=== MATERIAL FOR THIS EXERCISE ===

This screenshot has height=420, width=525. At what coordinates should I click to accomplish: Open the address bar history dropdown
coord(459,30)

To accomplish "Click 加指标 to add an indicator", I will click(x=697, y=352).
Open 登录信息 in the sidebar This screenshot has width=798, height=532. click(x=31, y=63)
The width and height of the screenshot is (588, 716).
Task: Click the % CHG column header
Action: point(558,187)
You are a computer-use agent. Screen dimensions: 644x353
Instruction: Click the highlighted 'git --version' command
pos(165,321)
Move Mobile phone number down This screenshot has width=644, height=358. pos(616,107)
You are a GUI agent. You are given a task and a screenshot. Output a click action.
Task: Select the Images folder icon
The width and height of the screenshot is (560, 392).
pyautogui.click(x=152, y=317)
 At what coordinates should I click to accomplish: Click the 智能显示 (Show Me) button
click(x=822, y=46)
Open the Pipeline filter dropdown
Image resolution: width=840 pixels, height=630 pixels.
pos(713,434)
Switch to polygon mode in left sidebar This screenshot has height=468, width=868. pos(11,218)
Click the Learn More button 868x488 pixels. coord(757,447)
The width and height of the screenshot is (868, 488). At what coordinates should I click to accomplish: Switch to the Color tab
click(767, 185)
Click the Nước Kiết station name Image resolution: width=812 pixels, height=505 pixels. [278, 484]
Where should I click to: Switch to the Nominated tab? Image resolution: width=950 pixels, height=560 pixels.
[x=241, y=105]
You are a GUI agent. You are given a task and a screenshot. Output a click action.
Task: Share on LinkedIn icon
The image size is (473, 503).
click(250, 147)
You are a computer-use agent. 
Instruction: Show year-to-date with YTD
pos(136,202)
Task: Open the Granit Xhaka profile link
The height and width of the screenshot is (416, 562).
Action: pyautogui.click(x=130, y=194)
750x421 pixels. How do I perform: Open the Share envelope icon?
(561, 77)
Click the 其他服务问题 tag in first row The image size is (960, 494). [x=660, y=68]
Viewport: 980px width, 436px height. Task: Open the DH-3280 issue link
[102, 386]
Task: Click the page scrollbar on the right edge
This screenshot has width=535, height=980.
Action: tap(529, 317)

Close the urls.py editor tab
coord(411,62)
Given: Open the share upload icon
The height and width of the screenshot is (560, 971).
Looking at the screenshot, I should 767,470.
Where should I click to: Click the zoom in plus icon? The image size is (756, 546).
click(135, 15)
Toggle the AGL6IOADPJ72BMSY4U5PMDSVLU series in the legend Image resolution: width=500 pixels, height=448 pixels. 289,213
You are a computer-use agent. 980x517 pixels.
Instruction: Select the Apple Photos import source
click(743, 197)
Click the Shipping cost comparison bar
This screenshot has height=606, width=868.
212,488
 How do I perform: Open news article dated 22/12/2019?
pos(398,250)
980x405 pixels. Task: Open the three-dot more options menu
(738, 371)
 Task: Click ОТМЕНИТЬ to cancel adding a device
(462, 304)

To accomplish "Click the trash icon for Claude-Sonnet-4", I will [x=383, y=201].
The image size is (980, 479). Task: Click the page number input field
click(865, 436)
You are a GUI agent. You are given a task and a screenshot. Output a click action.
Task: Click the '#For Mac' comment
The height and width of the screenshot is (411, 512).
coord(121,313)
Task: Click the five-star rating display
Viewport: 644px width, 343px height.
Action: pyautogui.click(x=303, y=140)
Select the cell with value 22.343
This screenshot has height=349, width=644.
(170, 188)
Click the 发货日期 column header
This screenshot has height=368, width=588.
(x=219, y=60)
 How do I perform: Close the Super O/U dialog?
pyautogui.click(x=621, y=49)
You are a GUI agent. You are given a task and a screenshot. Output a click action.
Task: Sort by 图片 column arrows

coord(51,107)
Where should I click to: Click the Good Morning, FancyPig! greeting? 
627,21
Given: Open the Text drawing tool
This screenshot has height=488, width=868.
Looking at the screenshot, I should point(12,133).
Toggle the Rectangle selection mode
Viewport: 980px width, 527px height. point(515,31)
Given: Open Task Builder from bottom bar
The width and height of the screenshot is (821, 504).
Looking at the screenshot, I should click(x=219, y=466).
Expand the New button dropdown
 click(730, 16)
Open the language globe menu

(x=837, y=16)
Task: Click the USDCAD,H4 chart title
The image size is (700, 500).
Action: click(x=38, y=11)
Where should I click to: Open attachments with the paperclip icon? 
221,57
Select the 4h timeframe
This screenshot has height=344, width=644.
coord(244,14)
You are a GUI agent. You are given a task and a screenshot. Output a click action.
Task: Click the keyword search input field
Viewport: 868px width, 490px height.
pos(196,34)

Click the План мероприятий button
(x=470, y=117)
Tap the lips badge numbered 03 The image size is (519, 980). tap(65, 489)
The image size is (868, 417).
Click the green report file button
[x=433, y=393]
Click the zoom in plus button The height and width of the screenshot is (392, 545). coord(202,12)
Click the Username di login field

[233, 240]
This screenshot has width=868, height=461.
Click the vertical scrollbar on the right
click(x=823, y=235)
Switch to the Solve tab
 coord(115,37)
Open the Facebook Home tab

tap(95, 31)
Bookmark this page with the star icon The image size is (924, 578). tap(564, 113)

===

An unaltered copy of the listing above must form the answer.

This screenshot has height=420, width=525. At what coordinates should I click to accomplish: Open the address bar history dropdown
coord(459,30)

To accomplish "Click 加指标 to add an indicator", I will click(x=697, y=352).
Open 登录信息 in the sidebar This screenshot has width=798, height=532. click(x=31, y=63)
The width and height of the screenshot is (588, 716).
Task: Click the % CHG column header
Action: point(558,187)
You are a computer-use agent. Screen dimensions: 644x353
Instruction: Click the highlighted 'git --version' command
pos(165,321)
Move Mobile phone number down This screenshot has width=644, height=358. pos(616,107)
You are a GUI agent. You are given a task and a screenshot. Output a click action.
Task: Select the Images folder icon
The width and height of the screenshot is (560, 392).
pyautogui.click(x=152, y=317)
 At what coordinates should I click to accomplish: Click the 智能显示 (Show Me) button
click(x=822, y=46)
Open the Pipeline filter dropdown
Image resolution: width=840 pixels, height=630 pixels.
pos(713,434)
Switch to polygon mode in left sidebar This screenshot has height=468, width=868. pos(11,218)
Click the Learn More button 868x488 pixels. coord(757,447)
The width and height of the screenshot is (868, 488). At what coordinates should I click to accomplish: Switch to the Color tab
click(767, 185)
Click the Nước Kiết station name Image resolution: width=812 pixels, height=505 pixels. [278, 484]
Where should I click to: Switch to the Nominated tab? Image resolution: width=950 pixels, height=560 pixels.
[x=241, y=105]
You are a GUI agent. You are given a task and a screenshot. Output a click action.
Task: Share on LinkedIn icon
The image size is (473, 503).
click(250, 147)
You are a computer-use agent. 
Instruction: Show year-to-date with YTD
pos(136,202)
Task: Open the Granit Xhaka profile link
The height and width of the screenshot is (416, 562).
Action: pyautogui.click(x=130, y=194)
750x421 pixels. How do I perform: Open the Share envelope icon?
(561, 77)
Click the 其他服务问题 tag in first row The image size is (960, 494). [x=660, y=68]
Viewport: 980px width, 436px height. Task: Open the DH-3280 issue link
[102, 386]
Task: Click the page scrollbar on the right edge
This screenshot has width=535, height=980.
Action: tap(529, 317)

Close the urls.py editor tab
coord(411,62)
Given: Open the share upload icon
The height and width of the screenshot is (560, 971).
Looking at the screenshot, I should 767,470.
Where should I click to: Click the zoom in plus icon? The image size is (756, 546).
click(135, 15)
Toggle the AGL6IOADPJ72BMSY4U5PMDSVLU series in the legend Image resolution: width=500 pixels, height=448 pixels. 289,213
You are a computer-use agent. 980x517 pixels.
Instruction: Select the Apple Photos import source
click(743, 197)
Click the Shipping cost comparison bar
This screenshot has height=606, width=868.
212,488
 How do I perform: Open news article dated 22/12/2019?
pos(398,250)
980x405 pixels. Task: Open the three-dot more options menu
(738, 371)
 Task: Click ОТМЕНИТЬ to cancel adding a device
(462, 304)

To accomplish "Click the trash icon for Claude-Sonnet-4", I will [x=383, y=201].
The image size is (980, 479). Task: Click the page number input field
click(865, 436)
You are a GUI agent. You are given a task and a screenshot. Output a click action.
Task: Click the '#For Mac' comment
The height and width of the screenshot is (411, 512).
coord(121,313)
Task: Click the five-star rating display
Viewport: 644px width, 343px height.
Action: pyautogui.click(x=303, y=140)
Select the cell with value 22.343
This screenshot has height=349, width=644.
(170, 188)
Click the 发货日期 column header
This screenshot has height=368, width=588.
(x=219, y=60)
 How do I perform: Close the Super O/U dialog?
pyautogui.click(x=621, y=49)
You are a GUI agent. You are given a task and a screenshot. Output a click action.
Task: Sort by 图片 column arrows

coord(51,107)
Where should I click to: Click the Good Morning, FancyPig! greeting? 
627,21
Given: Open the Text drawing tool
This screenshot has height=488, width=868.
Looking at the screenshot, I should point(12,133).
Toggle the Rectangle selection mode
Viewport: 980px width, 527px height. point(515,31)
Given: Open Task Builder from bottom bar
The width and height of the screenshot is (821, 504).
Looking at the screenshot, I should click(x=219, y=466).
Expand the New button dropdown
 click(730, 16)
Open the language globe menu

(x=837, y=16)
Task: Click the USDCAD,H4 chart title
The image size is (700, 500).
Action: click(x=38, y=11)
Where should I click to: Open attachments with the paperclip icon? 
221,57
Select the 4h timeframe
This screenshot has height=344, width=644.
coord(244,14)
You are a GUI agent. You are given a task and a screenshot. Output a click action.
Task: Click the keyword search input field
Viewport: 868px width, 490px height.
pos(196,34)

Click the План мероприятий button
(x=470, y=117)
Tap the lips badge numbered 03 The image size is (519, 980). tap(65, 489)
The image size is (868, 417).
Click the green report file button
[x=433, y=393]
Click the zoom in plus button The height and width of the screenshot is (392, 545). coord(202,12)
Click the Username di login field

[233, 240]
This screenshot has width=868, height=461.
Click the vertical scrollbar on the right
click(x=823, y=235)
Switch to the Solve tab
 coord(115,37)
Open the Facebook Home tab

tap(95, 31)
Bookmark this page with the star icon The image size is (924, 578). tap(564, 113)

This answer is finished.